= Target position records =
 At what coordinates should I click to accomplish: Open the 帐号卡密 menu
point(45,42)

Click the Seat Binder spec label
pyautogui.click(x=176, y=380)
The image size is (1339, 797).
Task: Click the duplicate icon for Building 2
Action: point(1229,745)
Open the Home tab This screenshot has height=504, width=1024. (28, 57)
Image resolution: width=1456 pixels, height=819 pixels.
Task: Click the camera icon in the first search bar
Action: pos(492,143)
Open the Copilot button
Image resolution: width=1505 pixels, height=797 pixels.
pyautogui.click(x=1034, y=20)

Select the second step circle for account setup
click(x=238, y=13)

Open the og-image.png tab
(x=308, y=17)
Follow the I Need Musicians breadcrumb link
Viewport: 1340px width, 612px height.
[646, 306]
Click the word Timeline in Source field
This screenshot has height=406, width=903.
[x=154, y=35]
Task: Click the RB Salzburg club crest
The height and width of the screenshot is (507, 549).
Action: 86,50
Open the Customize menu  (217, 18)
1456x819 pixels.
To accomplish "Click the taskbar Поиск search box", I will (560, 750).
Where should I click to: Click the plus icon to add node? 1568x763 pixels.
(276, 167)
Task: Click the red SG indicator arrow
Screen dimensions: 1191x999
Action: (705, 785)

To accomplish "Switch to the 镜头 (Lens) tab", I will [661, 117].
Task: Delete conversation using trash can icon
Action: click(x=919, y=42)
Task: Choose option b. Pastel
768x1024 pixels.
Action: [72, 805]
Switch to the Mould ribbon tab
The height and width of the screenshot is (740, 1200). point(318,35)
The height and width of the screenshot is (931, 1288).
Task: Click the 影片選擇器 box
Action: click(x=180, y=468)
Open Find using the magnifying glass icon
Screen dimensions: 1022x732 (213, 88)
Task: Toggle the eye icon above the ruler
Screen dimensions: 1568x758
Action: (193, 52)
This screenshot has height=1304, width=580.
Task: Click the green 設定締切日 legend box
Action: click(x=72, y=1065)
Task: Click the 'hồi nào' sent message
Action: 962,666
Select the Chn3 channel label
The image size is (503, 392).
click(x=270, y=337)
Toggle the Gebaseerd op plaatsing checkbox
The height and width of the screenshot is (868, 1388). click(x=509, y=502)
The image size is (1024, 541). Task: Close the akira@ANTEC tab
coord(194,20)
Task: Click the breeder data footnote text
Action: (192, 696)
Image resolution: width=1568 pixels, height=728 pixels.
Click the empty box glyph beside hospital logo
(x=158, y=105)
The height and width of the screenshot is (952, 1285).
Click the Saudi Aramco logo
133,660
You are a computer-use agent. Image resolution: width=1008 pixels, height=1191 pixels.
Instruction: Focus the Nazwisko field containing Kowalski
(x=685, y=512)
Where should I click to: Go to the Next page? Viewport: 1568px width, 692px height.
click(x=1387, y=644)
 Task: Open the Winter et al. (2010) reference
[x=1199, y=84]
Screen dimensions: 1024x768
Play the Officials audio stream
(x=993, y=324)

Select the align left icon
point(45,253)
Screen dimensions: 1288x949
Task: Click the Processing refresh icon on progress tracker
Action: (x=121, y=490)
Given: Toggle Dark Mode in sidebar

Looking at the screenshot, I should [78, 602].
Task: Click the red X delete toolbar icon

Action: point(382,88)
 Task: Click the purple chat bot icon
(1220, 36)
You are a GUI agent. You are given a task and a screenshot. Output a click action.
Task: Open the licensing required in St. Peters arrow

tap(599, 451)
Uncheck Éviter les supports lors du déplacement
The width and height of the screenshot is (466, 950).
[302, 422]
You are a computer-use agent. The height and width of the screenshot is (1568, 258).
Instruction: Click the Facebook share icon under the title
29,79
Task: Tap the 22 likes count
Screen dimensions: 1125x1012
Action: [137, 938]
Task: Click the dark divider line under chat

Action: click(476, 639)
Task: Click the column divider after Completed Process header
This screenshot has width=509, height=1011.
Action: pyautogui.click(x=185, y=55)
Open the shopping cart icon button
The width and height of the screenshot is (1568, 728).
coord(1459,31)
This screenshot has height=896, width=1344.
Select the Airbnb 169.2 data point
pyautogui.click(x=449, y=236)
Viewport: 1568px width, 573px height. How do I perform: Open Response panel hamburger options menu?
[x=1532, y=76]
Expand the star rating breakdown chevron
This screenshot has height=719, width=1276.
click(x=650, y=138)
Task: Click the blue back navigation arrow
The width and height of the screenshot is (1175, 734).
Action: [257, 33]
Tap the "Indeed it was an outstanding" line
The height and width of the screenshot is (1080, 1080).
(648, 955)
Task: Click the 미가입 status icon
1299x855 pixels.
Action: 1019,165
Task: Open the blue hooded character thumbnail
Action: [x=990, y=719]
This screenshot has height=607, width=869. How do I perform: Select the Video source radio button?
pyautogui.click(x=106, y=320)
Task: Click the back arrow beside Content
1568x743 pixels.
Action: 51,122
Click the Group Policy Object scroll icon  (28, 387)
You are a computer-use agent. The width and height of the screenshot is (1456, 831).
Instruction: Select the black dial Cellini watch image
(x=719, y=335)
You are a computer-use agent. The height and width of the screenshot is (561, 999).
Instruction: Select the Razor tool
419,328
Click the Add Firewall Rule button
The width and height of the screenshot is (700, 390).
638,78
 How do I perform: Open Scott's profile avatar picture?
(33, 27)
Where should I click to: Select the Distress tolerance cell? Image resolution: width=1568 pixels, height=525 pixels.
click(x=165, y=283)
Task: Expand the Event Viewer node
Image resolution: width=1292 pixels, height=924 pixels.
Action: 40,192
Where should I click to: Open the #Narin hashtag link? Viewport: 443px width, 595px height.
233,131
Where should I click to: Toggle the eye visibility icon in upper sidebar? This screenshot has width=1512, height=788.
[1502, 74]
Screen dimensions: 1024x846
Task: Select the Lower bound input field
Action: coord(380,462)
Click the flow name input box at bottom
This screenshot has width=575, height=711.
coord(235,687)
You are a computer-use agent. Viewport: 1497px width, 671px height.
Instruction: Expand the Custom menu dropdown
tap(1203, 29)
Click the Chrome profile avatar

= EXERCISE TASK =
Copy the entire listing above line for line, keeping every character unchanged.

= OUTPUT FOR THIS EXERCISE =
 At what coordinates should I click to accomplish: Open the 帐号卡密 menu
point(45,42)

Click the Seat Binder spec label
pyautogui.click(x=176, y=380)
The image size is (1339, 797).
Task: Click the duplicate icon for Building 2
Action: point(1229,745)
Open the Home tab This screenshot has height=504, width=1024. (28, 57)
Image resolution: width=1456 pixels, height=819 pixels.
Task: Click the camera icon in the first search bar
Action: pos(492,143)
Open the Copilot button
Image resolution: width=1505 pixels, height=797 pixels.
pyautogui.click(x=1034, y=20)

Select the second step circle for account setup
click(x=238, y=13)

Open the og-image.png tab
(x=308, y=17)
Follow the I Need Musicians breadcrumb link
Viewport: 1340px width, 612px height.
[646, 306]
Click the word Timeline in Source field
This screenshot has height=406, width=903.
[x=154, y=35]
Task: Click the RB Salzburg club crest
The height and width of the screenshot is (507, 549).
Action: 86,50
Open the Customize menu  (217, 18)
1456x819 pixels.
To accomplish "Click the taskbar Поиск search box", I will (560, 750).
Where should I click to: Click the plus icon to add node? 1568x763 pixels.
(276, 167)
Task: Click the red SG indicator arrow
Screen dimensions: 1191x999
Action: (705, 785)

To accomplish "Switch to the 镜头 (Lens) tab", I will [661, 117].
Task: Delete conversation using trash can icon
Action: click(x=919, y=42)
Task: Choose option b. Pastel
768x1024 pixels.
Action: [72, 805]
Switch to the Mould ribbon tab
The height and width of the screenshot is (740, 1200). point(318,35)
The height and width of the screenshot is (931, 1288).
Task: Click the 影片選擇器 box
Action: click(x=180, y=468)
Open Find using the magnifying glass icon
Screen dimensions: 1022x732 (213, 88)
Task: Toggle the eye icon above the ruler
Screen dimensions: 1568x758
Action: (193, 52)
This screenshot has height=1304, width=580.
Task: Click the green 設定締切日 legend box
Action: click(x=72, y=1065)
Task: Click the 'hồi nào' sent message
Action: 962,666
Select the Chn3 channel label
The image size is (503, 392).
click(x=270, y=337)
Toggle the Gebaseerd op plaatsing checkbox
The height and width of the screenshot is (868, 1388). click(x=509, y=502)
The image size is (1024, 541). Task: Close the akira@ANTEC tab
coord(194,20)
Task: Click the breeder data footnote text
Action: (192, 696)
Image resolution: width=1568 pixels, height=728 pixels.
Click the empty box glyph beside hospital logo
(x=158, y=105)
The height and width of the screenshot is (952, 1285).
Click the Saudi Aramco logo
133,660
You are a computer-use agent. Image resolution: width=1008 pixels, height=1191 pixels.
Instruction: Focus the Nazwisko field containing Kowalski
(x=685, y=512)
Where should I click to: Go to the Next page? Viewport: 1568px width, 692px height.
click(x=1387, y=644)
 Task: Open the Winter et al. (2010) reference
[x=1199, y=84]
Screen dimensions: 1024x768
Play the Officials audio stream
(x=993, y=324)

Select the align left icon
point(45,253)
Screen dimensions: 1288x949
Task: Click the Processing refresh icon on progress tracker
Action: (x=121, y=490)
Given: Toggle Dark Mode in sidebar

Looking at the screenshot, I should [78, 602].
Task: Click the red X delete toolbar icon

Action: point(382,88)
 Task: Click the purple chat bot icon
(1220, 36)
You are a GUI agent. You are given a task and a screenshot. Output a click action.
Task: Open the licensing required in St. Peters arrow

tap(599, 451)
Uncheck Éviter les supports lors du déplacement
The width and height of the screenshot is (466, 950).
[302, 422]
You are a computer-use agent. The height and width of the screenshot is (1568, 258).
Instruction: Click the Facebook share icon under the title
29,79
Task: Tap the 22 likes count
Screen dimensions: 1125x1012
Action: [137, 938]
Task: Click the dark divider line under chat

Action: click(476, 639)
Task: Click the column divider after Completed Process header
This screenshot has width=509, height=1011.
Action: pyautogui.click(x=185, y=55)
Open the shopping cart icon button
The width and height of the screenshot is (1568, 728).
coord(1459,31)
This screenshot has height=896, width=1344.
Select the Airbnb 169.2 data point
pyautogui.click(x=449, y=236)
Viewport: 1568px width, 573px height. How do I perform: Open Response panel hamburger options menu?
[x=1532, y=76]
Expand the star rating breakdown chevron
This screenshot has height=719, width=1276.
click(x=650, y=138)
Task: Click the blue back navigation arrow
The width and height of the screenshot is (1175, 734).
Action: [257, 33]
Tap the "Indeed it was an outstanding" line
The height and width of the screenshot is (1080, 1080).
(648, 955)
Task: Click the 미가입 status icon
1299x855 pixels.
Action: 1019,165
Task: Open the blue hooded character thumbnail
Action: [x=990, y=719]
This screenshot has height=607, width=869. How do I perform: Select the Video source radio button?
pyautogui.click(x=106, y=320)
Task: Click the back arrow beside Content
1568x743 pixels.
Action: 51,122
Click the Group Policy Object scroll icon  (28, 387)
You are a computer-use agent. The width and height of the screenshot is (1456, 831).
Instruction: Select the black dial Cellini watch image
(x=719, y=335)
You are a computer-use agent. The height and width of the screenshot is (561, 999).
Instruction: Select the Razor tool
419,328
Click the Add Firewall Rule button
The width and height of the screenshot is (700, 390).
638,78
 How do I perform: Open Scott's profile avatar picture?
(33, 27)
Where should I click to: Select the Distress tolerance cell? Image resolution: width=1568 pixels, height=525 pixels.
click(x=165, y=283)
Task: Expand the Event Viewer node
Image resolution: width=1292 pixels, height=924 pixels.
Action: 40,192
Where should I click to: Open the #Narin hashtag link? Viewport: 443px width, 595px height.
233,131
Where should I click to: Toggle the eye visibility icon in upper sidebar? This screenshot has width=1512, height=788.
[1502, 74]
Screen dimensions: 1024x846
Task: Select the Lower bound input field
Action: coord(380,462)
Click the flow name input box at bottom
This screenshot has width=575, height=711.
coord(235,687)
You are a computer-use agent. Viewport: 1497px width, 671px height.
Instruction: Expand the Custom menu dropdown
tap(1203, 29)
Click the Chrome profile avatar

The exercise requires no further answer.